6.14 At 9.00am (New Zealand time) on the Purchase 3 Date, the documents held by
     the Escrow Agent shall be automatically released from Escrow pursuant to
     the Escrow Agreement and dealt with in accordance with the terms of the
     Escrow Agreement.

7.   Continuance of Obligations after Completion

7.1  If any obligation of the Vendors is not performed at Completion, and
     regardless of whether it is waived as a condition or requirement of
     Completion, the Vendors remain obliged to perform that obligation.

8.   Payment

8.1  All money payable by the Purchaser to the Vendors must be paid to a bank
     account/s specified by the Vendors under a written direction of the Vendors
     provided by the



     Vendors or the Vendors' Attorneys to the Purchaser a reasonable time before
     Completion.

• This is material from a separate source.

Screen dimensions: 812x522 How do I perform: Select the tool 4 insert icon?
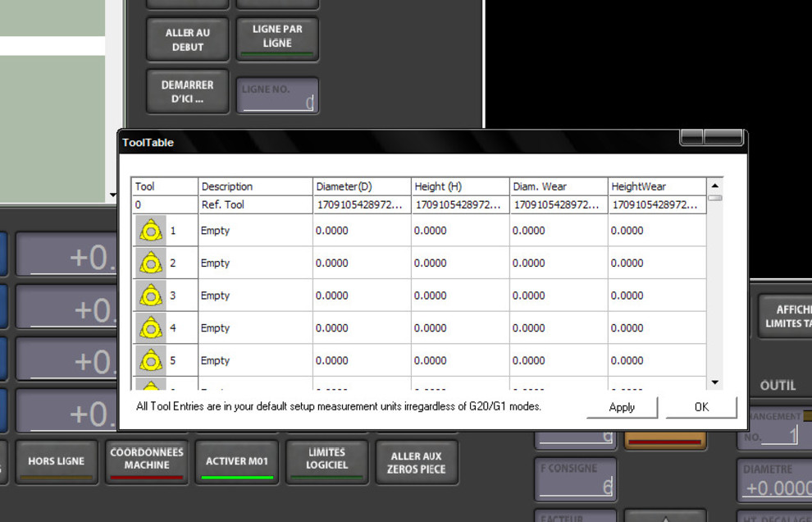pyautogui.click(x=150, y=328)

Payment of the Purchase Price to one or more of the Vendors
     shall be good discharge to the Purchaser of its obligations to pay the
     Purchase Price in respect of all of the Vendors and the Vendors shall sign
     any receipts reasonably required by the Purchaser in respect of payment of
     the Purchase Price.

8.2  All payments under this Deed must be made by telegraphic transfer from an
     authorised deposit-taking institution as defined in the Banking Act 1959,
     or by other mechanism agreed between DSGI and the Purchaser.

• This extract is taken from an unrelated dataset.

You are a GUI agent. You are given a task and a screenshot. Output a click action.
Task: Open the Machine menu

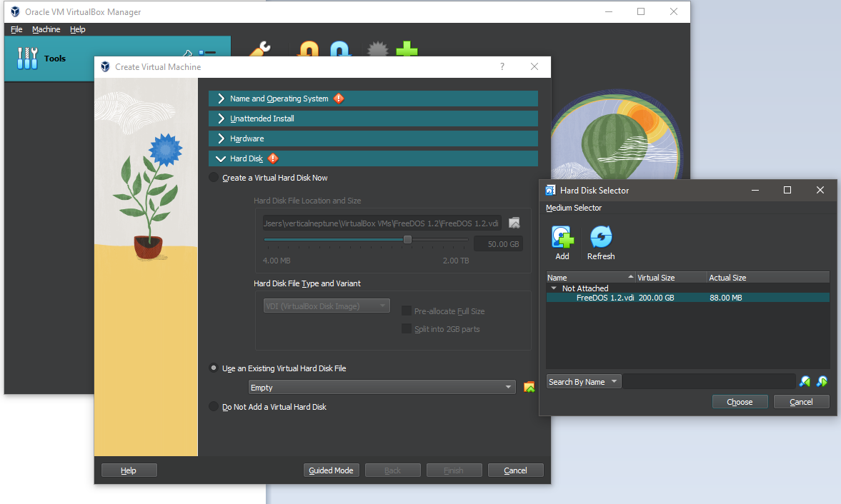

8.3  Following Completion, any payments made by a Party to another Party under
     this Deed will be an adjustment to the Purchase Price.

9.   Warranties

9.1  The Vendors jointly and severally warrant to the Purchaser in the terms of
     the Warranties, each of which is a separate Warranty in no way limited by
     any other Warranty.

9.2  Each of the Warranties applies at:

     (1)  the date set out at the commencement of this Deed; and

     (2)  the Purchase 3 Date.

9.3  A Warranty which refers to "so far as the Vendors are aware", the
     "knowledge, information and belief" of a Vendor or a Director, or that
     person's "knowledge", or contains words to that effect, and a Warranty that
     a Vendor or a Director or the Company is aware or is not aware of a matter,
     must be treated as including an additional warranty that the Vendors, the
     Directors or the Company (as the case may be) have made due and careful
     inquiries as to the matter.

9.4  The Vendors shall not be liable under the Warranties:

     (1)  in respect of any specific matters fully and fairly disclosed in
          Schedule 4 (Disclosure Schedule); and

     (2)  in respect of any product liability claims in respect of Stock sold
          ex-factory after the Effective Date.

9.5  Subject to clause 9.6 in the absence of fraud or wilful concealment on the
     part of the Vendors or the Vendors' agents or advisers, the liability of
     the Vendors in respect of:

     (1)  the Warranties (excluding the Tax and Environmental Warranties) shall
          terminate on the date 2 years after the Purchase 3 Date Purchase 3;
          and



     (2)  the Tax Warranties and Environmental Warranty shall terminate on the
          date which is five years after the Purchase 3 Date,

     except in respect of any claim of which notice in writing providing such
     reasonable details of the circumstances as is reasonably practicable for
     the Purchaser to supply, is given to any of the Vendors or the Vendors'
     Solicitors before the applicable date.

9.6  In relation to the Warranties set out in paragraph 2 and paragraph 25.2 of
     Schedule 3 the limitations set out in clauses 9.5 and 9.7 shall not apply.

9.7  In the absence of fraud, or wilful concealment, the Purchaser cannot make
     any claim against the Vendors for a breach of any Warranty unless and until
     the aggregate amount of all claims in respect of that and any other breach
     of Warranty is A$250,000 (or A$500,000 in the case of the Environmental
     Warranty) or more but in relation to any such claim or claims the Purchaser
     shall be entitled to claim the entire aggregate amount and such claims
     shall not be limited to the excess over A$250,000.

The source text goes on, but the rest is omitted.